Ruska Jorjoliani è un’autrice e traduttrice georgiana. Nata a Mestia, nella regione montuosa dello Svaneti, al confine con la Russia, dal 2007 vive a Palermo. Traduce dal georgiano all’italiano, mentre scrive i suoi romanzi direttamente in italiano. A ottobre 2025 è uscito per Italo Svevo il suo ultimo romanzo, Ardesia. Il libro racconta un ritorno a casa, in Georgia, pieno di imprevisti e scoperte inattese, ma è in realtà uno scavo nella memoria e nell’identità che parla di appartenenza e della scelta di partire lasciando il luogo in cui si è nati. E del legame indissolubile che rimane.

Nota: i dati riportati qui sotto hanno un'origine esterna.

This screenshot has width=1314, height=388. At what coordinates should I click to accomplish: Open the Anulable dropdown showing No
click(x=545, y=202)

Circa 304 milioni di persone al mondo vivono in un Paese diverso da quello in cui sono nate, un dato che dal 1990 è quasi raddoppiato, arrivando oggi a quasi il 3,7 per cento della popolazione mondiale. Più di 300 milioni di persone che vivono costruendo la propria identità in un delicato equilibrio e miscuglio tra due o più lingue, due o più culture, sistemi, luoghi. Il dato arriva a una persona su otto (più di 700 milioni) se si considera anche la migrazione interna. Chiunque abbia scelto di spostarsi in cerca di una vita diversa e si sia poi trovato a interrogarsi sulle proprie origini troverà in Ardesia, fin dalle prime righe, tutti gli elementi di quel lessico familiare che solo chi si è allontanato dalle proprie radici conosce.

«Stamattina mi sono messa le ballerine dorate, comprate su Vinted, senza avere il minimo sospetto che avrei dovuto farmi strada, qualche ora dopo, tra le ossa sparpagliate di un mio antenato». Il romanzo inizia con un ritorno a casa e una serie di eventi inaspettati, fino alla riesumazione di un bisnonno sepolto in giardino. Come rientra il tema dell’appartenenza nell’opera e come si relaziona agli eventi che si svolgono?

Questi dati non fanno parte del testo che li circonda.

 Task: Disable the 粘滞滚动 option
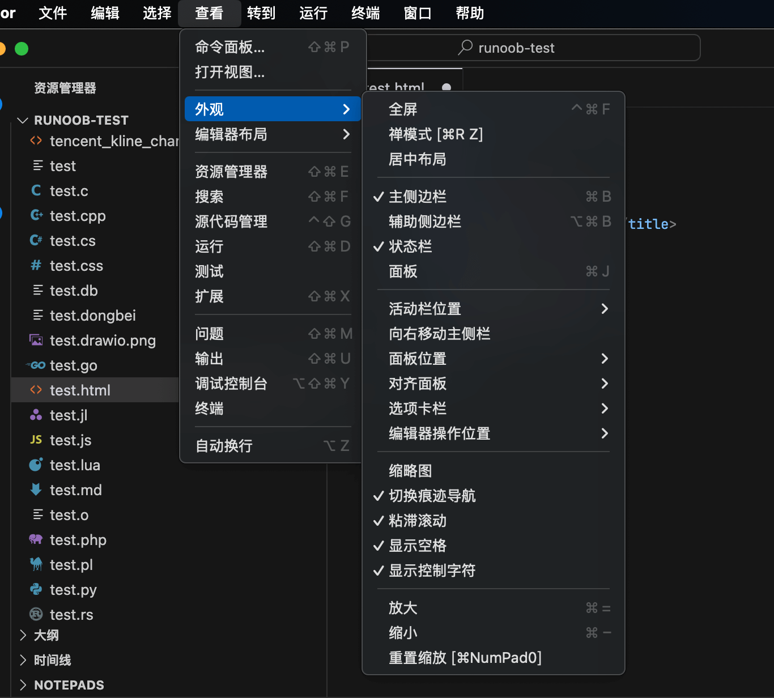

L’intera narrazione in effetti si installa sul perno concettuale di appartenenza e tutti gli altri temi sono dei raggi che si dipartono da questo centro, dopo che gli è stato impresso un movimento, dopo che la prima zolla è stata smossa, e sono affiorate le radici. È una narrazione attorno alla consapevolezza che solo l’indifferenza è senza radici, che ogni vita, ogni personalità è coniata dal proprio conio, è condizionata, è una gemmazione di qualche rizoma sedimentato.

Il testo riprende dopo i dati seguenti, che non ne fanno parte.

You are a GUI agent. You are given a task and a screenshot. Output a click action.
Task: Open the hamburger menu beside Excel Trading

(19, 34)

A un certo punto nel romanzo scrivi: «E all’improvviso mi viene da piangere. Perché non provo niente. Né ribrezzo, né commozione, niente. Tocco con le mani il cranio che è la ragione fisica anche del mio, una giuntura essenziale tra il vuoto universale e la mia interezza individuale, che non troppi anni prima ha ospitato l’energia il cui effetto diretto è la mia presenza qui e adesso, che ha in qualche modo definito la configurazione del mio cammino, oltre che del suo. Eppure niente, niente mi dice che c’è un legame tra me e questo involucro osseo, che quella stessa linfa che allora alimentava la sede dei suoi ragionamenti adesso alimenta la mia». Come si relaziona questo passaggio al rapporto con le proprie radici? E come si modifica questo rapporto in cui sempre più persone nel mondo decidono di spostarsi?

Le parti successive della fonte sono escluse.